Following on from my recent question regarding SimpleInjector and hybrid web request/thread lifestyles it seems I do not fully understand the technical requirements and have been doing something I don't actually need to do.
With this code
interface IUnitOfWork { }
interface IWebUnitOfWork : IUnitOfWork { }
interface IThreadUnitOfWork : IUnitOfWork { }
class UnitOfWork : IWebUnitOfWork, IThreadUnitOfWork { }
container.RegisterPerWebRequest<IWebUnitOfWork, UnitOfWork>();
container.RegisterLifetimeScope<IThreadUnitOfWork, UnitOfWork>();
container.Register<IUnitOfWork>(() => container.GetInstance<UnitOfWork>());
// Register as hybrid PerWebRequest / PerLifetimeScope.
container.Register<UnitOfWork>(() =>
{
if (HttpContext.Current != null)
return container.GetInstance<IWebUnitOfWork>() as UnitOfWork;
else
return container.GetInstance<IThreadUnitOfWork>() as UnitOfWork;
});
My understanding was that for AppDomains running within IIS the IWebUnitOfWork
would be returned, and otherwise there would be an error unless I have explicitly declared an instance of a LifetimeScope to wrap the call to the container (which would return IThreadUnitOfWork
).
The following statement has made me realise I don't fully understand what I've been doing!
You however, don't seem to need a hybrid lifestyle add all.
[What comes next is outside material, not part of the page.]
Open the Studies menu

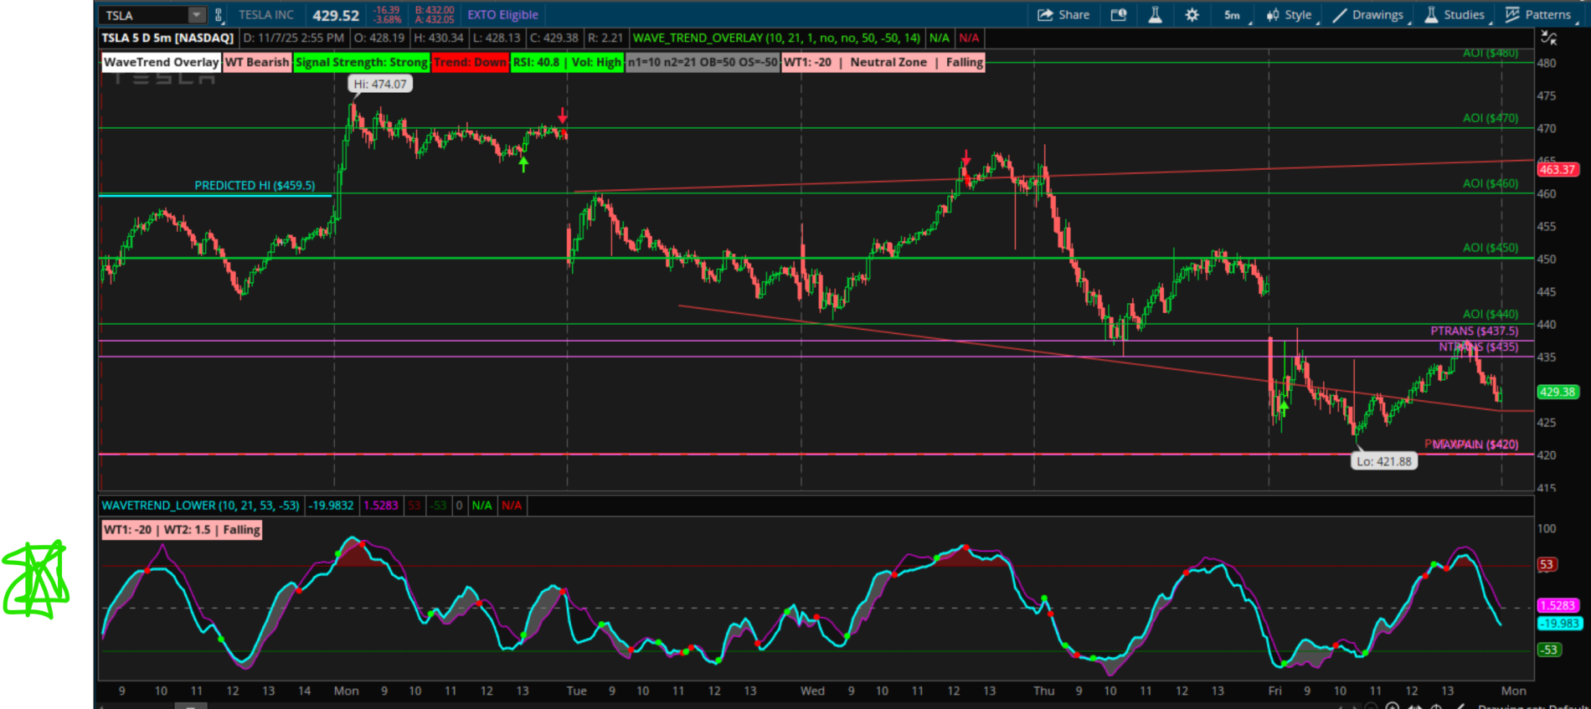point(1455,15)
A hybrid lifestyle is a lifestyle that can switch dynamically (on each call to GetInstance and per each injection), while you only seem to need to switch during start-up.
My question is this: under what circumstances can a container (or any other class for that matter), be it static or instance, that is loaded within an AppDomain running within IIS, be called without the existence of a HttpContext?